--- Start Quoted passage ---
Weather and Negative Numbers

Purpose: students will discover a meaningful application for negatives; students will use variables in a real technology based setting; students will create meaningful graphs.

Materials: Indoor/Outdoor Thermometer, Computer with Spread Sheet (eg: Microsoft Excel, Open Office Calculate)

Background: This lesson was used in an urban seventh grade to present negatives in a pre-algebra class. There was only one thermometer and one Macintosh 5200 with Claris Works available.
--- End Quoted passage ---
◆ Exercise tasks:
**A)** According to the weather and negative numbers lesson plan, what computer and software were available in the class?
**B)** Write the next part of the weather and negative numbers lesson plan, starting after its last sentence.
The data after this text comes from a separate source.
--- Start Data provided ---
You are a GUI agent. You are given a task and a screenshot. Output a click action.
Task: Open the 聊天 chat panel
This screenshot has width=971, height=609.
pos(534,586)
--- End Data provided ---
◆ The responses:
**A)** One Macintosh 5200 with Claris Works.

**B)**
Written 1999

Reformatted January 2010

Method:
 Place an indoor/outdoor thermometer by the window Assign a "meteorologist" to read the temperatures daily and record them using a spread-sheet. Train the student to use columns in the spread-sheet consistently (Eg: column A: represents today's date, B represents the inside temperature, C represents the outside temperature, D represents the difference.) Train the meteorologist to use the cell variables to determine the difference (eg: '= B5 - C5 ') Each day, have the meteorologist report to the class the temperatures and the difference. (To let all students get a chance, change the meteorologist each week and have the previous one train the new one) When the temperature outside drops below the temperature inside the spread-sheet will report a negative number. At this point ask the meteorologist "What does the negative mean?" Most students will quickly recognize that the negative means that its colder outside. Once the students are comfortable with using the spread sheet add a new column for the difference between yesterday's temperature, and today's (eg: '= C11 - C10). Students should see that a negative here means the temperature has dropped. Use the spread sheet chart option to create a graph. Discuss with the students, "should the lines be falling or rising this time of year (spring or autumn)?" "Do we see that happening, why/ why not?"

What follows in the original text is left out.